Returned from Cape May on the night of the 11th; still basking in the delight of that week!

My birding buddy and sister, Mary Jo Stein, was there, and we went birding together several times.

The highlight of our final day of birding was a view of a Parula warbler --- a male, if full breeding plumage - and these are the most colorful of our mid-atlantic nesters, I think. He was singing his very high-pitched whistle, too.

This photo is from the Cornell Lab website:


Speaking of Cornell... I have continued my addiction to the Red-tail Hawk nestcam live streaming from Cornell.  Now all three young hawks have fledged, but we watchers and lurkers have continued to follow their progress as new flyers .  We have witness some drama with the third one, C-3 ( no nmaes for them until they are banded)  The experts think she is a female.  She was the last to fledge, and took her time about it.  Now she does worrying things like getting trapped in the loading dock of the Cornell Library ( someone caught her and rescued her and let her go) and spending a day and a half perched on a bike rack on the campus.  The chatters and camera folks have been joined by "BOGs"  - birders on the ground - who have been reporting and updating, while thousands of us online wring our hands and get no work done at home. 
You are probably thinking:  Get a life!    But this is a delightful part of our lives right now.
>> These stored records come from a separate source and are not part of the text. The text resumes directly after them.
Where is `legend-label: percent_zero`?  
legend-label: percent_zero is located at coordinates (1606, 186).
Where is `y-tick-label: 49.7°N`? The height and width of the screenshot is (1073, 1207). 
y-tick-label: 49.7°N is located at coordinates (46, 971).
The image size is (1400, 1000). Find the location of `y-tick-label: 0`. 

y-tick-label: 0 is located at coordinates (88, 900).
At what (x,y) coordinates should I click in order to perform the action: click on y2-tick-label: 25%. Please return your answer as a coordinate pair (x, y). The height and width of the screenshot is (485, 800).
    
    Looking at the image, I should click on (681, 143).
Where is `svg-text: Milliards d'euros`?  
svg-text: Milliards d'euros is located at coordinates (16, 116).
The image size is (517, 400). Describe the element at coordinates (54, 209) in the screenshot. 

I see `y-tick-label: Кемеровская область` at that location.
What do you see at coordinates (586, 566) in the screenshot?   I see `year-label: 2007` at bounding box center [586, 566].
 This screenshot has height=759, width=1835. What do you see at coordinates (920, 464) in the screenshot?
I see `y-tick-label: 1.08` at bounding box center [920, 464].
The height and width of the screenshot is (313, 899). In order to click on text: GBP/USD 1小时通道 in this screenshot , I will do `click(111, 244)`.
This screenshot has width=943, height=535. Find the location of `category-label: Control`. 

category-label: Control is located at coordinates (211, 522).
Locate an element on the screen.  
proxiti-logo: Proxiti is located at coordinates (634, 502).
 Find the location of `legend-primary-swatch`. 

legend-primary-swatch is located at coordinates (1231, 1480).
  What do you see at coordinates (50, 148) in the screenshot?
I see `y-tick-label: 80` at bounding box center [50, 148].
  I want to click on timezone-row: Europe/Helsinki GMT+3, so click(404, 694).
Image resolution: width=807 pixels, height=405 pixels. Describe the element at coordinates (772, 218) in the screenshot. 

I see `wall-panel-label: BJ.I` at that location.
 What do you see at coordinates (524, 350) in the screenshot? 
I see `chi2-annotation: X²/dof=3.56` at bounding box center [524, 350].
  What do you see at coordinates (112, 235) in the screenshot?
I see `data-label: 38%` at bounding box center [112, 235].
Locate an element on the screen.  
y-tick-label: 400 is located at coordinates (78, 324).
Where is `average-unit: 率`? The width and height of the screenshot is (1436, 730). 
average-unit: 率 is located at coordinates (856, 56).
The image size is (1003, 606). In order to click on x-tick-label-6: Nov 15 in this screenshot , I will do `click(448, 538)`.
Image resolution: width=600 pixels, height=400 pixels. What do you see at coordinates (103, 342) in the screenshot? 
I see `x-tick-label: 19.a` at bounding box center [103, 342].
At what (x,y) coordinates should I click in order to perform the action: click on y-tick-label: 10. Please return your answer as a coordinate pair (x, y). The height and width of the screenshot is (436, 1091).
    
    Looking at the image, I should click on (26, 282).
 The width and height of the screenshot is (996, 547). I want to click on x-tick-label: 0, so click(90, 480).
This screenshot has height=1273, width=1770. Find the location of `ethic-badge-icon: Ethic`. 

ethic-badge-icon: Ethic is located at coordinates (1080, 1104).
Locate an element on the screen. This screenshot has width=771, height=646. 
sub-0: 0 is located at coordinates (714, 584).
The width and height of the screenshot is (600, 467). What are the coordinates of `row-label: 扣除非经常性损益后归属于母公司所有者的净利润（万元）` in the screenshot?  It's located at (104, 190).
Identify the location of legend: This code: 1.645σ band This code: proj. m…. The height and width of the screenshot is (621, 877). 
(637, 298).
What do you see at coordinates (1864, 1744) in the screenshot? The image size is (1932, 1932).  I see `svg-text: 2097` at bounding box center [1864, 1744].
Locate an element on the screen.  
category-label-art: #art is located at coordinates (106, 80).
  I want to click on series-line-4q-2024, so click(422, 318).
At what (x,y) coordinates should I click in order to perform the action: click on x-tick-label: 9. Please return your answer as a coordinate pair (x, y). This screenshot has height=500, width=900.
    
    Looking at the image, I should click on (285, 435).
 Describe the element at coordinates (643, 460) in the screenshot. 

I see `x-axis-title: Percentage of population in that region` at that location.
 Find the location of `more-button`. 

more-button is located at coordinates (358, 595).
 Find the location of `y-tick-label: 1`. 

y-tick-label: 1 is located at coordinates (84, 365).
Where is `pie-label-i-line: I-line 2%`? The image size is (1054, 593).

Here is C3  still in the nest:

Here she is, at the loading dock:

Here she is, on the bike railing:

What did that passer-by think?

Lots of anthropomorphizing going on at this chatroom, I can tell you.

Anyway... I have spent some hours back home this week in luscious, cool, dry weather, tackling the weeds in the garden, mulching, and admiring the flowers that are presently blooming there:

Calla Lilies from some past Easter:

Asiatic Lilies, Astilbe, Larkspur, Coreopsis, Swamp Milkweed, and still the Cherry Bells. I love to just stand there and admire them all.